Media-media yang didirikan secara sederhana dan tak memenuhi standar ini memperebutkan dana APBD melalui kerja sama dan iklan dari pemda. Kerja sama dengan media-media yang status perusahaannya tak jelas ini kerap menjadi sumber praktik korupsi. Dalam situasi ini upaya peningkatan profesionalitas wartawan melalui uji kompetensi dan sertifikasi wartawan jadi hal yang penting. Juga verifikasi perusahaan pers. Uji kompetensi wartawan berguna untuk meningkatkan mutu produk pemberitaan dan menjadikan perusahaan pers memiliki tanggung jawab untuk menyampaikan informasi yang benar dan terverifikasi.


Masa depan pers Indonesia
Pers Indonesia, apapun jenis dan platform-nya, seharusnya adalah bagian dari idealisme wartawan Indonesia yang lahir sebagai bagian dari perjuangan membentuk dan menjaga negara-bangsa (nation-state) Indonesia. Platform media mungkin akan mengalami perubahan, tetapi jurnalisme akan tetap terus abadi. Tugas para wartawan dan media yang ada saat ini adalah merawat kebangsaan kita, termasuk dengan menyampaikan kritik dan pandangan-pandangan pers yang independen.

Di tengah banjir informasi dan ketergantungan publik pada medsos, pers harus bisa menjadi clearing house, tempat orang mengecek informasi yang benar.

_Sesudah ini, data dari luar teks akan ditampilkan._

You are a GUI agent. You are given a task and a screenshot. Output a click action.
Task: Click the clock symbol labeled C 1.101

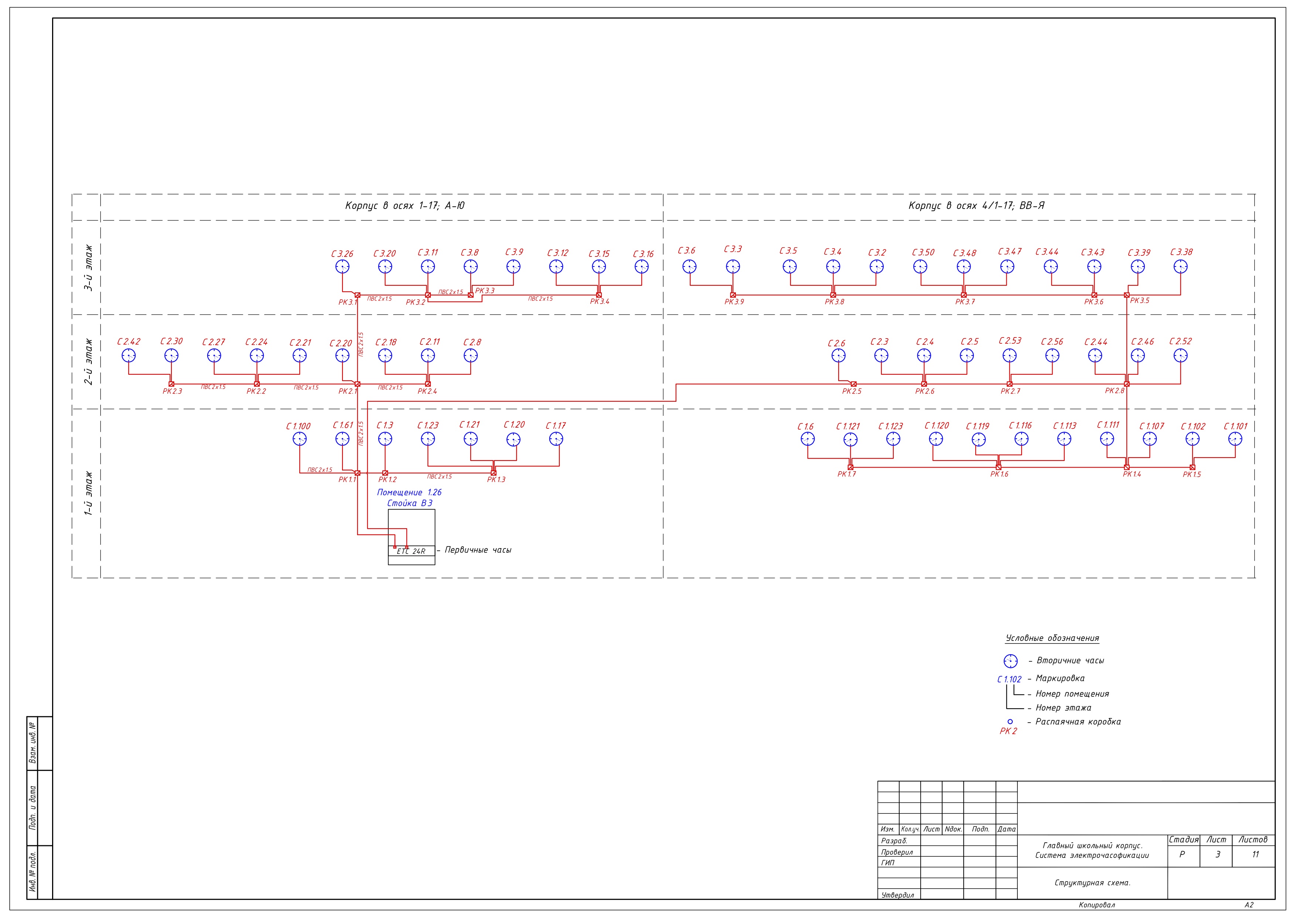pos(1235,439)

Media dan para wartawan yang kredibel semestinya bisa lebih beradaptasi dengan kemajuan teknologi informasi untuk menciptakan dan memfasilitasi berbagai pekerjaan baru. Selain untuk kepentingan memajukan ekonomi perusahaan juga bisa digunakan untuk kepentingan banyak orang.

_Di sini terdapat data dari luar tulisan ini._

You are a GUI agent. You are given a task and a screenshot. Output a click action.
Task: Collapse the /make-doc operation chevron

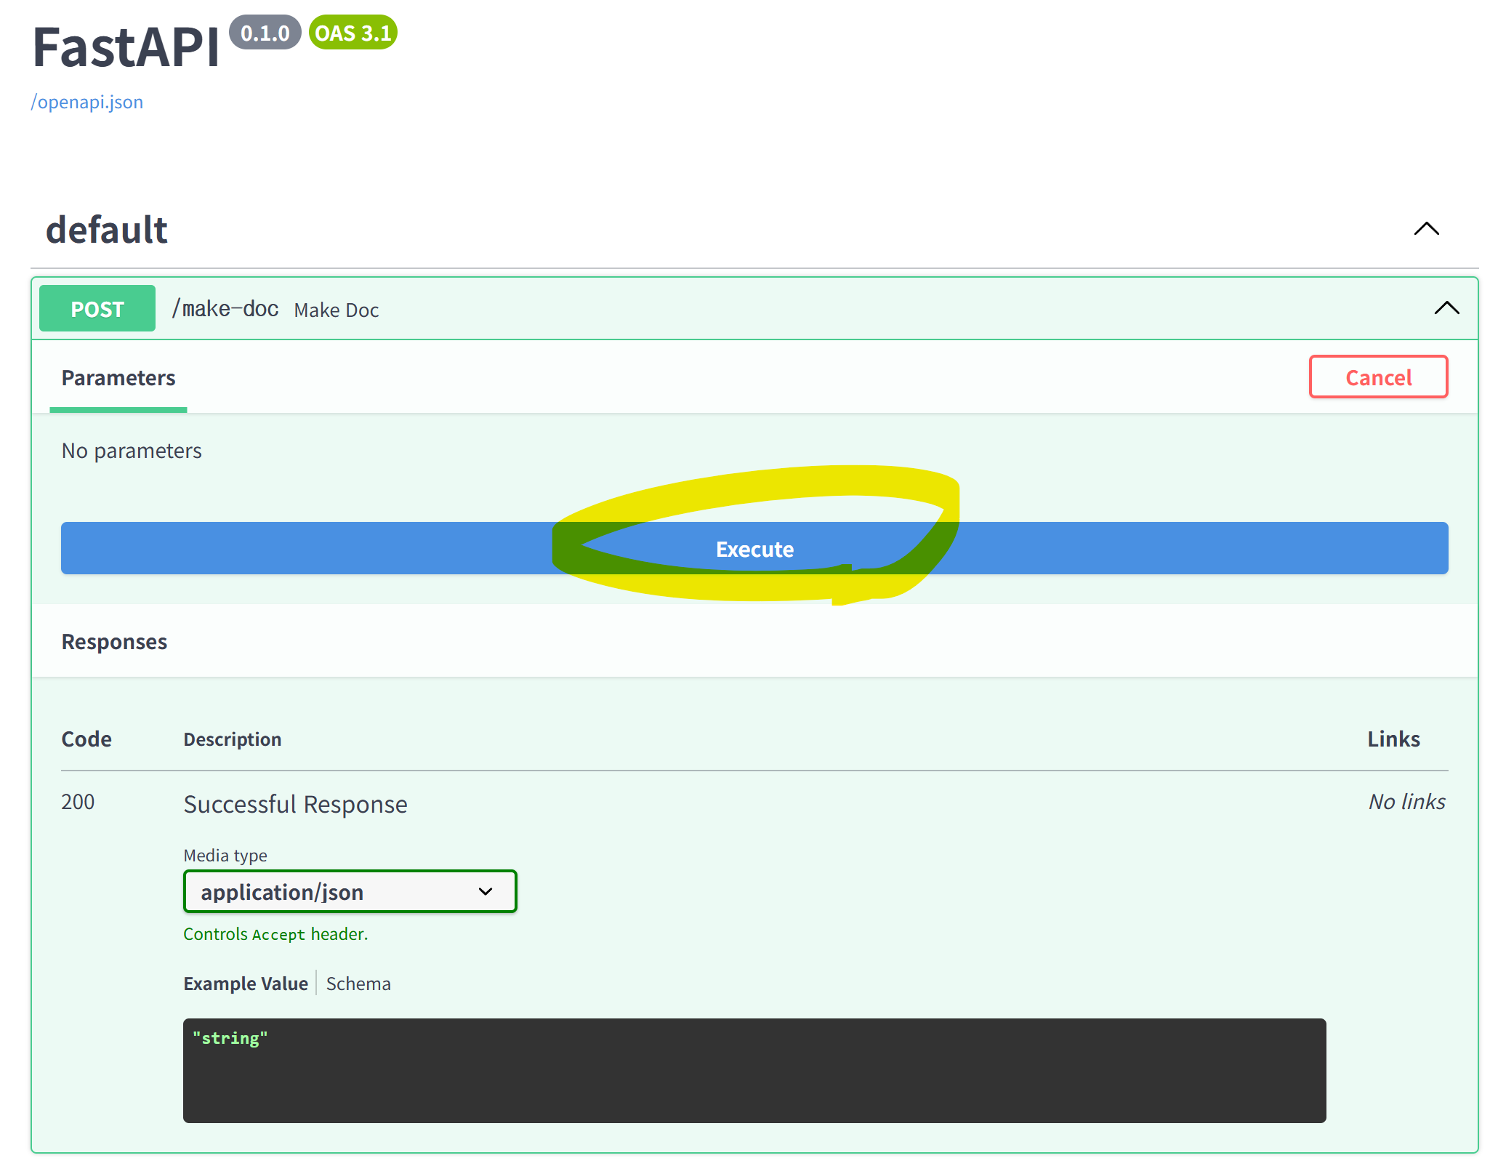[x=1446, y=308]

Melalui berita dan liputan yang dibuat, pers bisa ikut meningkatkan, serta mendorong tumbuhnya bisnis pariwisata, kuliner, dan UKM. Produksi dan pengelolaan biaya bisa saling dikoneksikan sehingga meningkatkan daya jual dan memberikan keuntungan ke masyarakat lokal. Liputan media harus diarahkan untuk mendorong kemampuan inovasi lokal.


Tugas setiap media mengembangkan visi misi yang futuristik dan bisa melampaui zaman. Pada era transisi menuju Teknologi 4.0 ini pers harus bisa bertransformasi dari penadah iklan menjadi pengembang iklan. Saat ini masih ada banyak media yang didirikan hanya untuk menarik jatah dana APBD dari pemda-pemda. Media semestinya berpikir bahwa liputan yang inovatif, termasuk memperkuat ekonomi kerakyatan berbasis digital, pada gilirannya justru akan menumbuhkan ekonomi media juga.

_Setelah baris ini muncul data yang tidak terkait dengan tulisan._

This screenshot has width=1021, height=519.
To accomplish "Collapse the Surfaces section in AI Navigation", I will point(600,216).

Tugas pers saat ini adalah mengubah diri secara total dari yang semula mengarahkan corong mikrofon dan lensa kamera kepada elite politik dan ingar-bingar isu yang Jakarta-sentris (pusat-sentris), menjadi meliput tentang potensi ekonomi daerah, keunggulan potensi wisata sebuah daerah, kelezatan kuliner di sebuah daerah, dan lain-lain. Jika ini dilakukan, pers Indonesia bukan saja akan terus eksis, melainkan juga telah dan akan ikut berjasa membangun ekonomi yang kokoh dan mendorong penyerapan tenaga kerja. Selamat Hari Pers Nasional 2019.

Yosep Adi Prasetyo,
Ketua Dewan Pers
KOMPAS, 9 Februari 2019


Peran Pers di Tengah Perubahan

Masyarakat pers Indonesia kembali merayakan Hari Pers Nasional, hari ini (9/2/2019), dengan sejumlah perubahan besar yang menggugat makna media.

Tantangan terbesar media konvensional —koran, televisi, dan radio— adalah bagaimana agar tetap relevan di tengah banjir informasi yang tersebar secara digital. Kehadiran media digital telah membuat informasi hadir tanpa batas dan dapat diakses dengan bebas. Hal lain adalah kehadiran berbagai aplikasi media sosial yang lahir bersamaan dengan telepon pintar. Teknologi tersebut semakin memudahkan setiap orang menyebarkan pendapat dan informasi dengan bebas. Sempat lahir istilah jurnalisme warga, setiap orang dapat menghadirkan informasi berdasarkan fakta di dekatnya.

Pada sisi lain, teknologi digital juga turut mempercepat menyebarnya fenomena post truth: tarikan emosi dan keyakinan pribadi lebih berpengaruh dalam membentuk opini publik dibandingkan dengan fakta obyektif. Terkadang opini pribadi bahkan menjadi lebih lantang daripada fakta dan mempertanyakan opini tersebut dianggap menyerang pribadi.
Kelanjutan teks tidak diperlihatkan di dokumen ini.